The idea of using a standard motor to move a car does not make sense to me... I have made a career out of thinking outside the box... And using a lot of motors to do a lot of things they were not designed to do... But in the end I found that building what I needed was the best way... I built machines and made my own air cylinders because the ones on the market would not stand up to the (what they called abuse) normal speeds they wanted...

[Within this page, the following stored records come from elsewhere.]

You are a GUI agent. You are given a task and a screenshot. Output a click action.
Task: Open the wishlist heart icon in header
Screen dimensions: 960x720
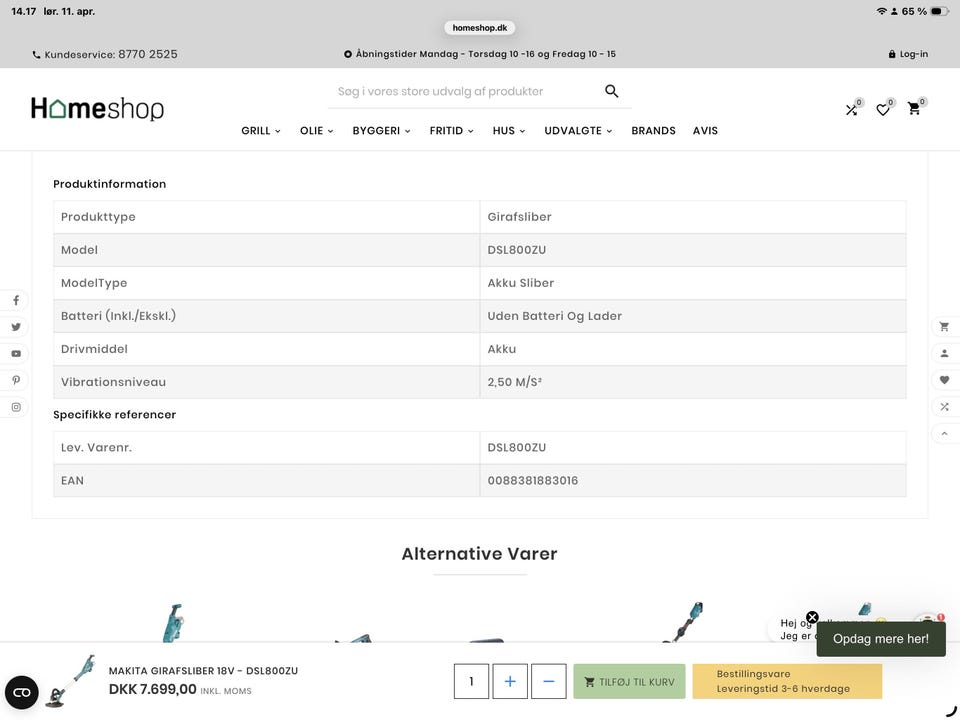click(x=882, y=110)
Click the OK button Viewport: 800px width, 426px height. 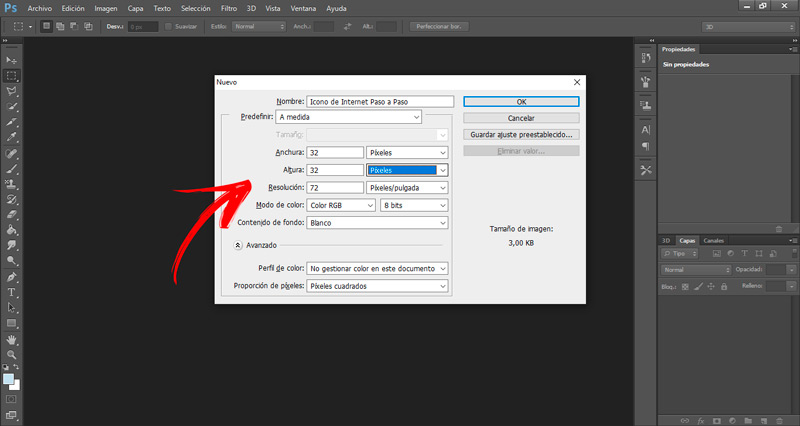coord(521,102)
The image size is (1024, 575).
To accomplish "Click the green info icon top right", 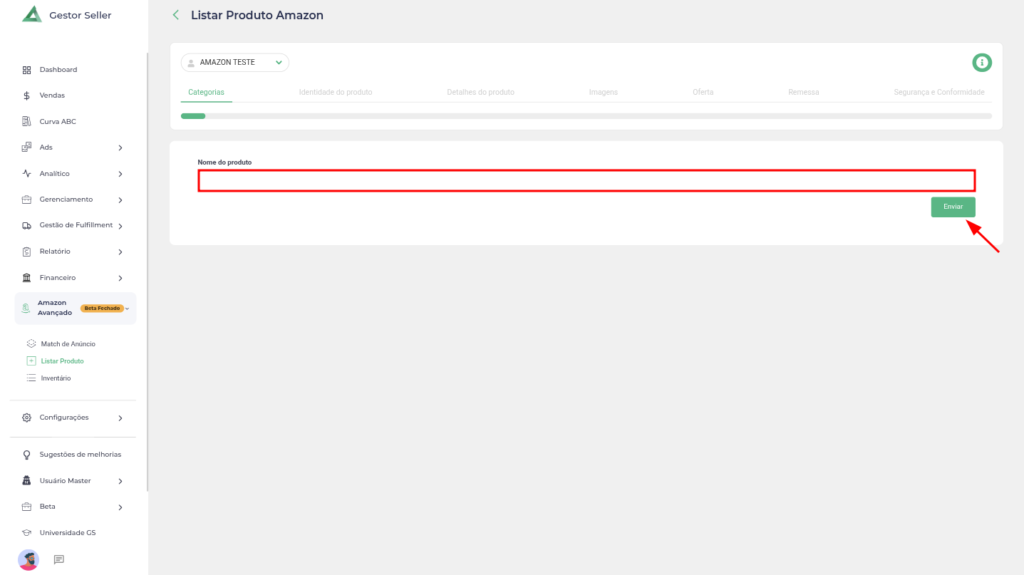I will (982, 63).
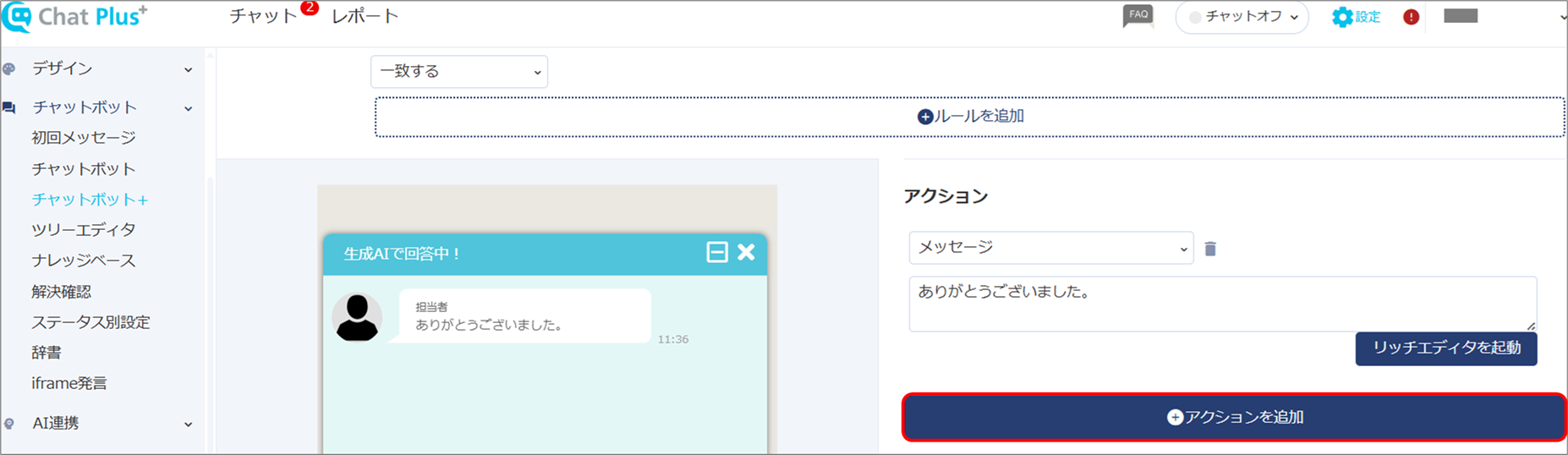This screenshot has height=455, width=1568.
Task: Click the Chat Plus logo
Action: coord(75,17)
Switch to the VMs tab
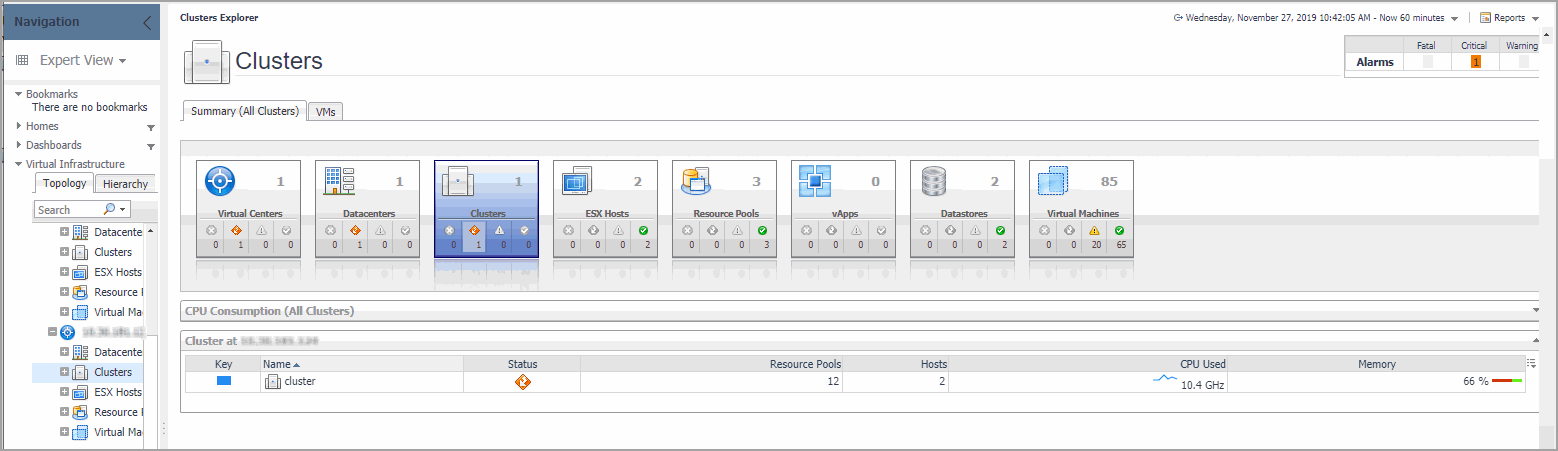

To do what I want to do with a 'shelf style' motor would require a substantial amount of speed from the motor and couplers, transmissions, clutches, etc (ie. power loss)... Most shelf motors are built to not run over 2000 RPM and the ones like Warp that are, cost to much for what you get... So I am going to look into what I think would allow me the best deal for power loss and cost... Same thing I am finding with battery systems... Now as for 48V vs higher voltages... With a higher voltage you get away with smaller wires(cost), less heat/transmission loss(power)... While dealing with motors under 7.5 HP this is not a big deal, once you get to 15HP and up it does... Remember volts times amps equals watts (power)... And wire size determines amps, so to send out 30 KW at 48 volts takes 625 amps and need a 1000 gage wire to do it cleanly (and you still lose about .2% to the wire)... Now ramp that up to 300 volts (like the big boys do) and then you are down to a 2 gauge wire with the same .2% loss, much better deal... That is why I built my servo motors to run at 400V and 15 amps... Much smaller motor for the power... and if you make the motor so you can bolt an off the shelf rim and tire to it, then I think you can see why the big boys are heading that way...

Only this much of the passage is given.